------ Data shown

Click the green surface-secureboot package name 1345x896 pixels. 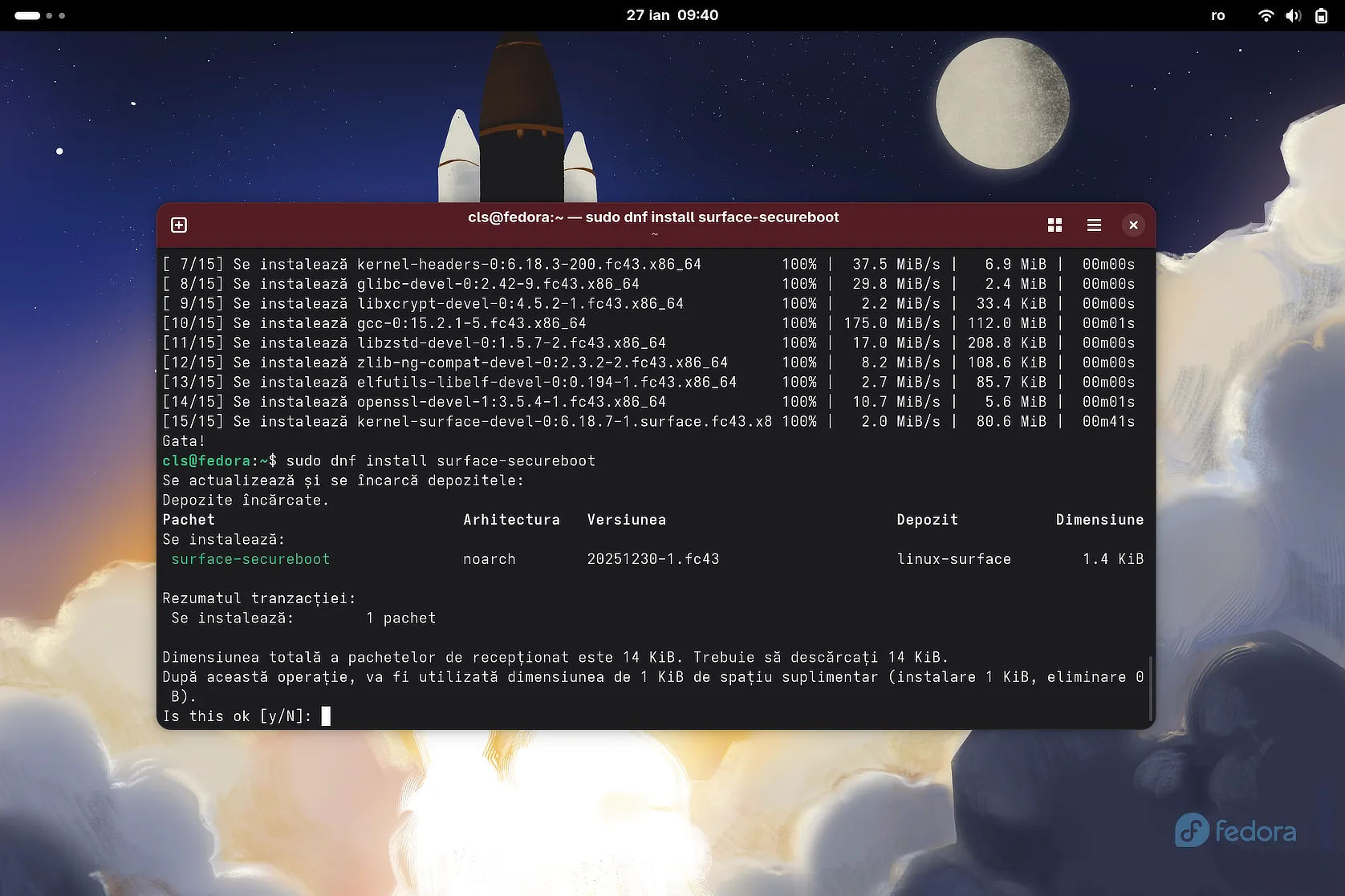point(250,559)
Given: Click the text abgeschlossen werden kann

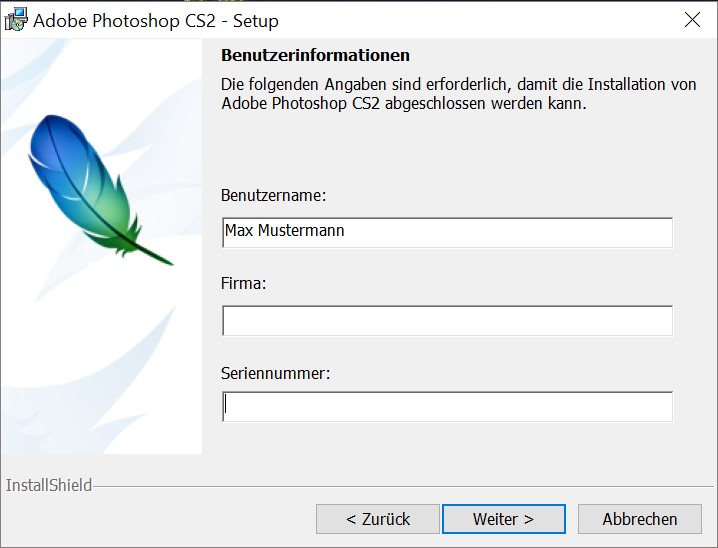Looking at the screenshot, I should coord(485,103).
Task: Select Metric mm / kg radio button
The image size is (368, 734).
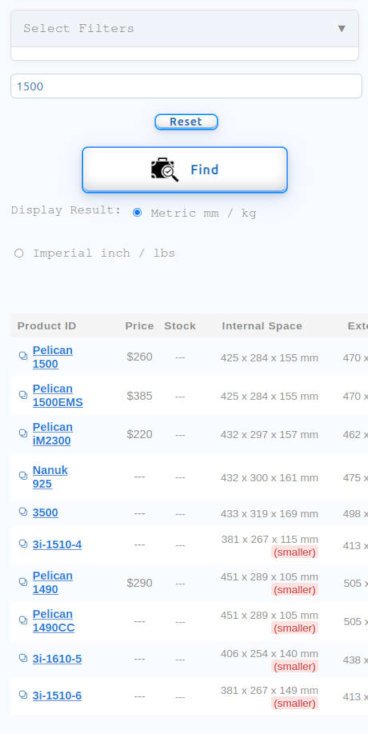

------------
------ Data shown

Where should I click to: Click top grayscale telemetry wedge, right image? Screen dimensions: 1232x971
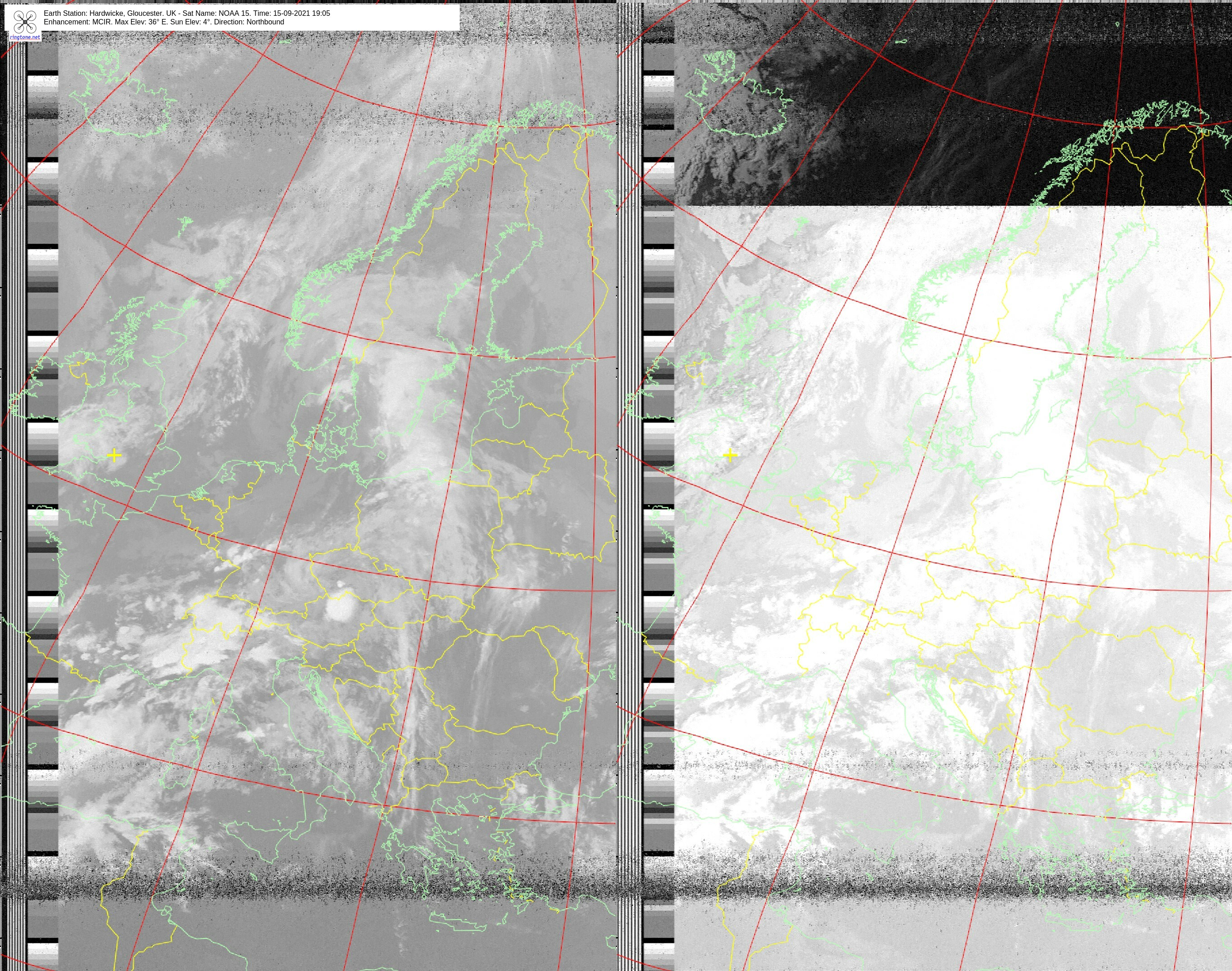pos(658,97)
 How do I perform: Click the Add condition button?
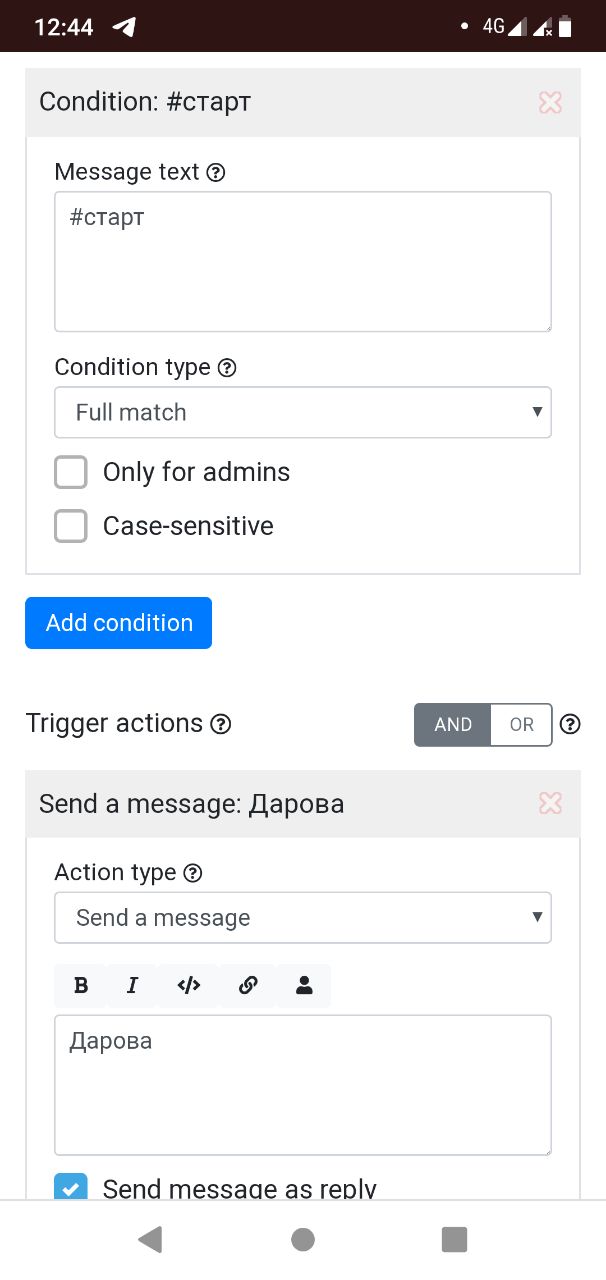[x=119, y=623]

------------
------ Data shown

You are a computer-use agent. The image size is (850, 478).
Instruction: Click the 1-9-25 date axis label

------------

> [Exercise prompt]
Note how many lines of the entries contain the string "size", then give that number by itself.

> [Written solution]
2